To classify mount technology, we also calculated the length ratio of the long vector to the short vector and the ratio of panel-row area to bounding box area. The conditions for classifying mount technology were (see Fig. 3): single-axis–azimuth is within 30° of east or west and length ratio is greater than 2.5, fixed-axis–azimuth is within 60° of south and length ratio is greater than 2.5, dual-axis–the length ratio is less than 2.5. We also calculated the distance between each panel-row and the nearest panel-row (rowSpace) in the azimuthal direction for fixed- and single-axis panel-rows and all directions for dual-axis panel-rows. Azimuth and mount classification logic is similar to that of Edun et al.91 and Perry et al.92.

Optimal fixed-axis tilt (tiltEst) is generally assumed to correlate with array latitude, with slight deviations at higher latitudes117. However, local climate and topography also play important roles118. Using newly acquired azimuth and mount metadata, we estimated optimum tilt angle (tiltEst) for fixed-axis solar PV arrays (and mixed-mounted arrays) using the pvlib iotools package60,119. The latitude and longitude of each array was used to retrieve local typical meteorological year data from the PVGIS-ERA5 v5.3 database120. The typical meteorological year data provided location specific irradiance data that incorporates shading from local topography. Global plane of array irradiance for orientations between 10 and 70 degrees from horizontal facing the avgAzimuth were modeled using the typical meteorological year and an isotropic model in python. The tilt with the greatest annual modeled global plane of array irradiance was selected for tiltEst.

Estimating ground cover ratio (GCR)

Ground cover ratio (GCR), sometimes referred to as packing factor (PF), has previously been defined by two different relationships. We calculated relationships both by:

$${{GCR}}_{1}=\frac{{totRowArea}}{{{totArea}}^{\ast }}$$
(7)
$${{GCR}}_{2}=\frac{{rowWidth}}{{rowWidth}+{rowSpace}}$$
(8)

where totRowArea is the top-down or apparent total panel-row area within an array at peak solar inclination (for tracking arrays), totArea* is the total land area of the panel-rows and the spacing between them21,117,121,122,123,124, which is equivalent to totArea for arrays with complete panel-row delineation and arrays were a new boundary was delineated and replaced an original boundary, rowWidth is distance from the bottom edge to the top edge of a row along the short edge, and rowSpace is the distance (azimuthal distance fixed- and single-axis) from an array edge to the nearest panel-row edge. The sum of rowWidth and rowSpace is the horizontal ground distance between any identical point of a module in a directly adjacent row59,62,125. We filled in gaps for arrays without panel-row information by estimating GCR1 and GCR2 using a multiple linear regression between GCR and latitude and longitude from arrays with panel-row information for each mount and module technology.

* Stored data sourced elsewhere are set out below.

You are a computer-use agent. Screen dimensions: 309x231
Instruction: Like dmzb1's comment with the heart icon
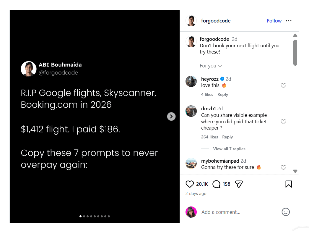pyautogui.click(x=283, y=122)
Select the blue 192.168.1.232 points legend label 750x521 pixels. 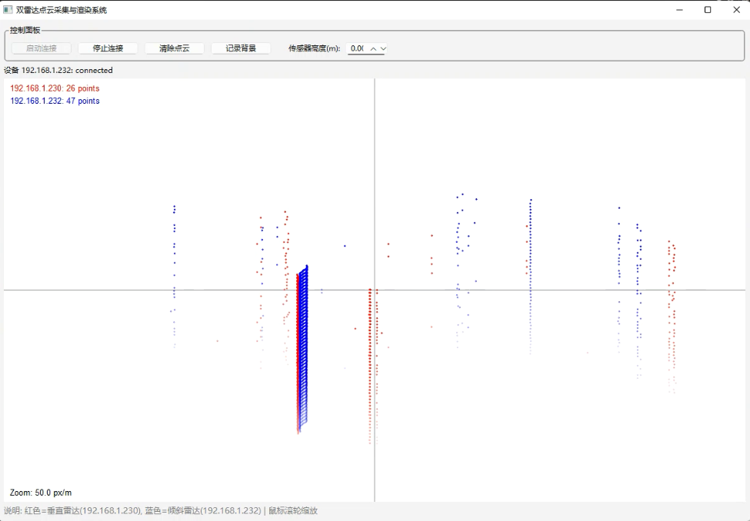coord(55,101)
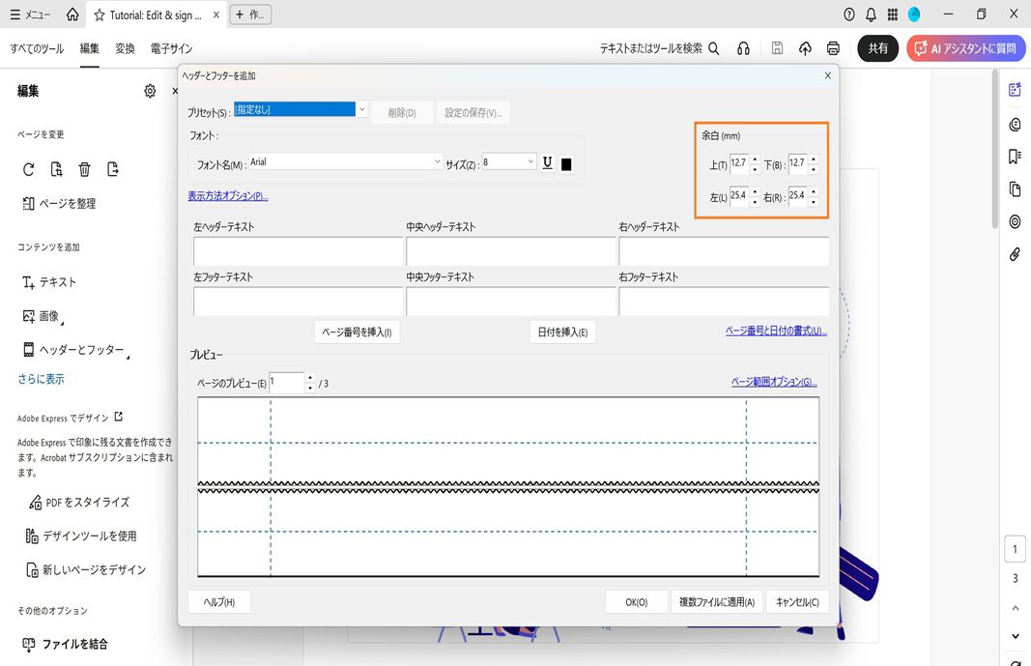The width and height of the screenshot is (1031, 666).
Task: Open the attachments paperclip in right sidebar
Action: click(x=1014, y=254)
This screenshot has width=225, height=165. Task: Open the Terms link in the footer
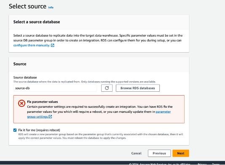216,164
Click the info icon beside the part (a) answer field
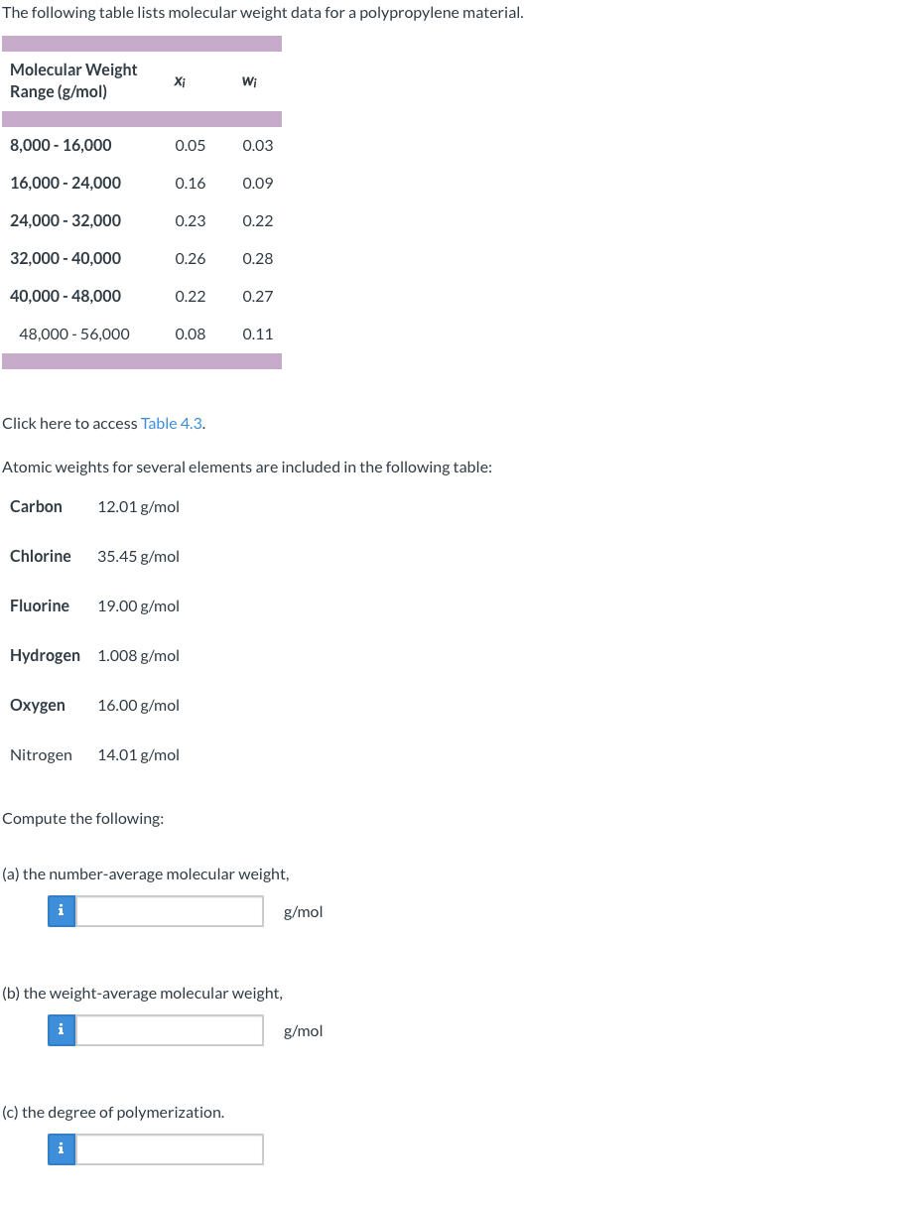The height and width of the screenshot is (1207, 917). [61, 910]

Estimating installation year

Solar array installation year is often acquired by change detection and manual validation of aerial and satellite remote sensing imagery where permitting data is not available14,21,29,33,36. Given the quantity of arrays in GM-SEUS and the lack of permit data for commercial-scale installations, we needed a way to independently and automatically estimate the year of completed installation. We used the Google Earth Engine implementation of Landsat-based detection of trends in disturbance and recovery (LandTrendr) algorithms126 v0.2.0 to estimate the solar array installation year. LandTrendr is a suite of temporal segmentation algorithms tailored to detecting changes in forested areas at 30 m resolution, but with broader applications. We previously used LandTrendr and NDPVI to detect solar installation years between 2008 and 2018 in California with a 79% accuracy within one year of the manually validated installation year21.

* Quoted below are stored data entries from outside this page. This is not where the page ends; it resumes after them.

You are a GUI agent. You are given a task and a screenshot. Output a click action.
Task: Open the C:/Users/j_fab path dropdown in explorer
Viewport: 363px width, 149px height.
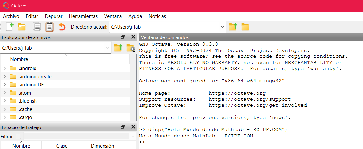pos(108,48)
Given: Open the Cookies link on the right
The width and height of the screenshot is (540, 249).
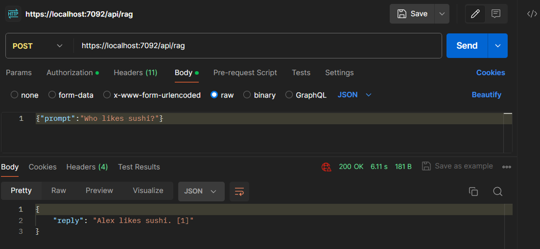Looking at the screenshot, I should (490, 73).
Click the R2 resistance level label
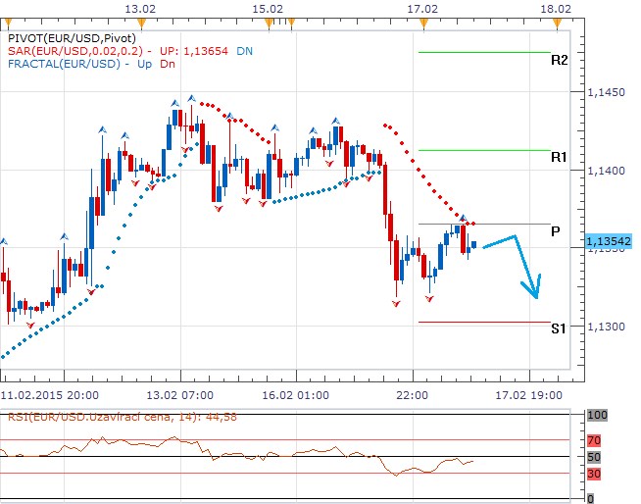 (x=559, y=60)
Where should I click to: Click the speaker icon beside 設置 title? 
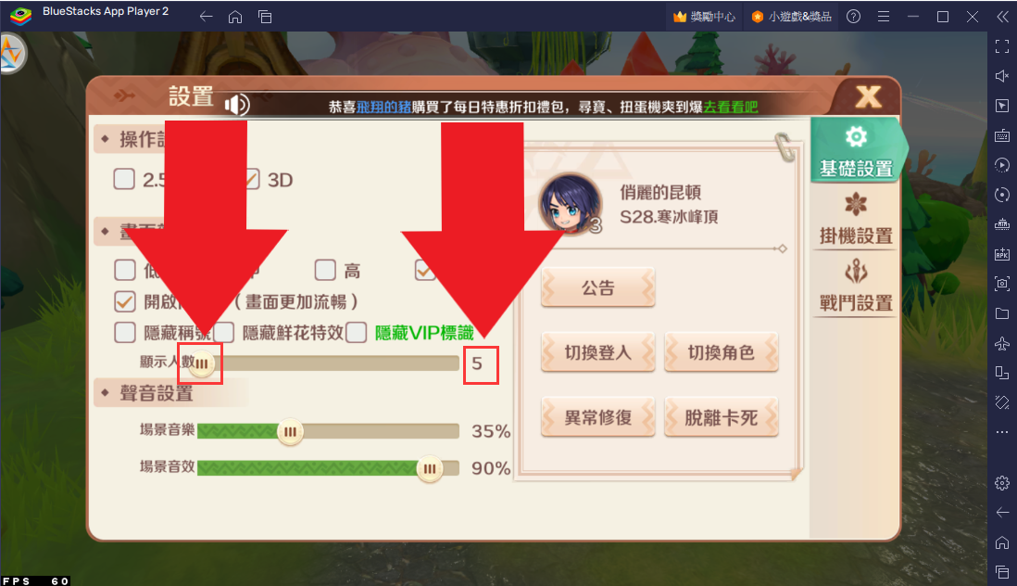pyautogui.click(x=237, y=105)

Temporal segmentation requires a significant change in pixel spectral trajectory, which is dependent on the historical land use and land cover, and the subsequent land management between the arrays. Landsat pixels (30 m) contain mixed land cover of panel-rows and the space between them, meaning the post-installation reflectance is dependent on GCR, panel-row area, and ground cover management. Given the broader spectrum of possible spectral histories and variables affecting solar reflectance across the US, and reported utility in employing multiple indices for LandTrendr disturbance detection127, we modified our original approach to include a multi-index performance-weighted average of LandTrendr years of disturbance across twelve spectral indices. These were the indices with reported utility in solar detection (NDPVI, NBD, Br, NDVI, and NDWI) along with seven land use change indices built into LandTrendr including the enhanced vegetation index (EVI)128, the normalized burn ratio (NBR)129, the normalized difference moisture index (NDMI)130, and the Tasseled Cap-Transformations (greenness, brightness, wetness, and angle)131,132. All built-in indices except EVI take advantage of short-wave infrared bands that Landsat includes but NAIP does not.

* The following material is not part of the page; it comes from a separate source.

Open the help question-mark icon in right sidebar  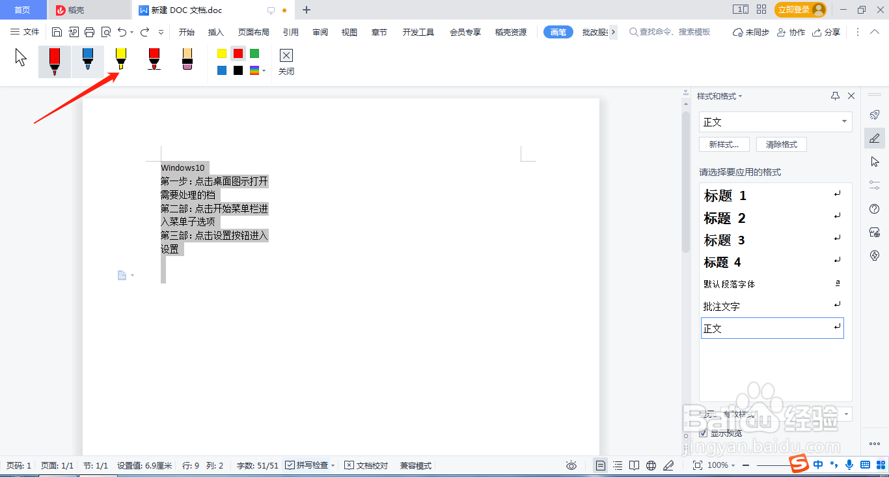[x=875, y=209]
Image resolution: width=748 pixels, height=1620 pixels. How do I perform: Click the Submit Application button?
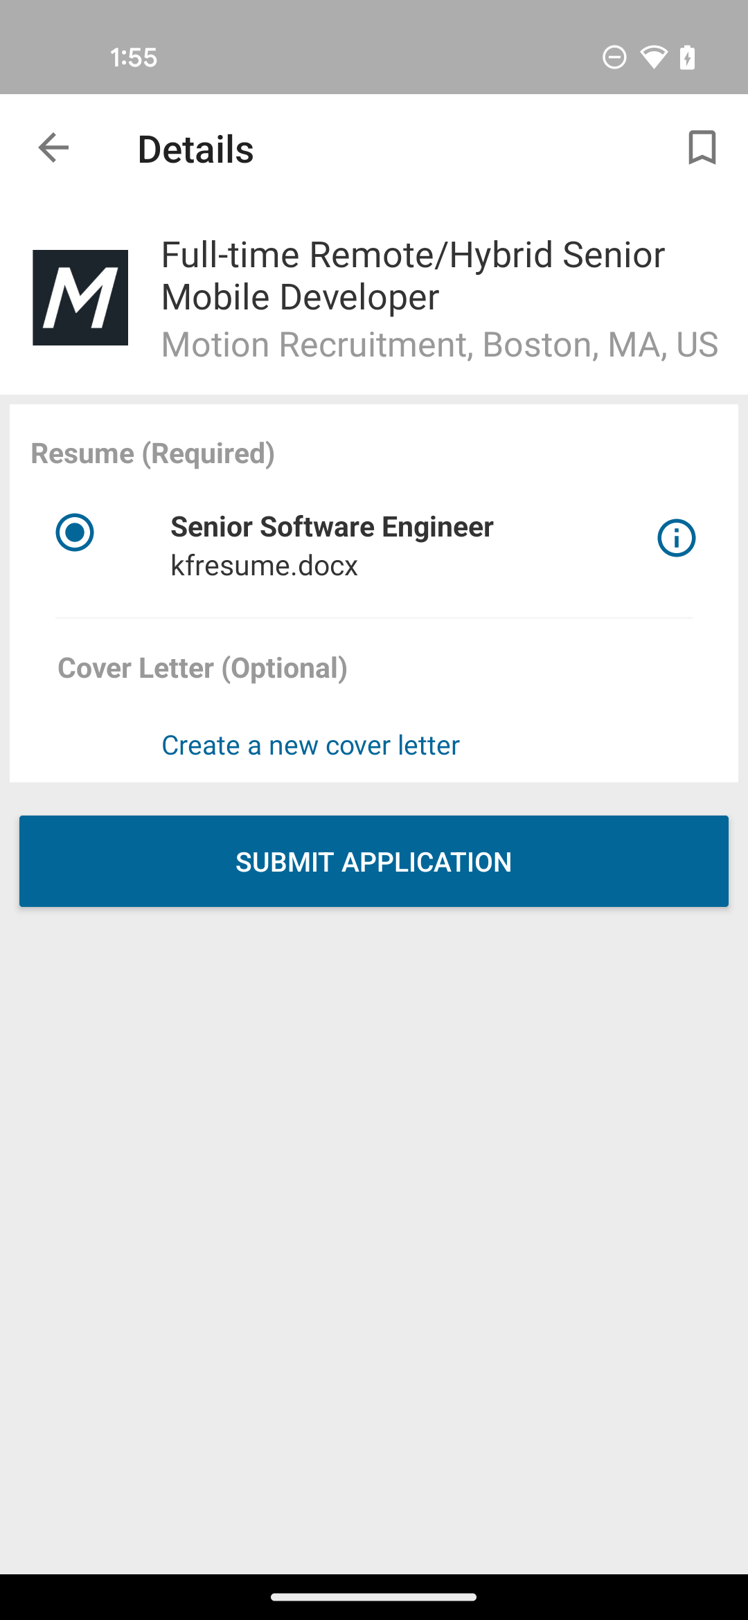374,861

We used LandTrendr and these indices to estimate the year of newest disturbance, or land use change, within the boundaries of each array polygon between 2009 and 2023, noting that a significant amount of existing solar has been installed in the last decade26. For arrays without permitted installation years, if an input array shape contained multiple newly delineated or existing polygons, we broke it into component polygons to check for unique installation years, identifying and separating mistakenly grouped arrays within the original boundary. This step ensures consistency with our array definition. We also removed segmented boundary years (2008 and 2024) to address known biases in the LandTrendr segmentation at edge years21. To promote accuracy, we subset LandTrendr indices where the mean absolute error (MAE) between the USPVDB permitted installation year values and LandTrendr estimated installation year (~4,000 arrays) was less than two years (NBD, NDPVI, NDWI, TCG, and NDMI). For these indices, we applied an inverse variance-weighted average to calculate the installation year. Similar performance-weighted average approaches are common for various applications (e.g., refs. 127,133,134). We then included indices with greater MAE to fill in non-detect installation years (TCA, NDVI, NBR, Br, TCW, EVI, and TCB). Of the over 16,000 input array polygon boundaries, this LandTrendr method only omitted installation year estimates for 41 array polygons, only 2 of which did not have installation years from other sources.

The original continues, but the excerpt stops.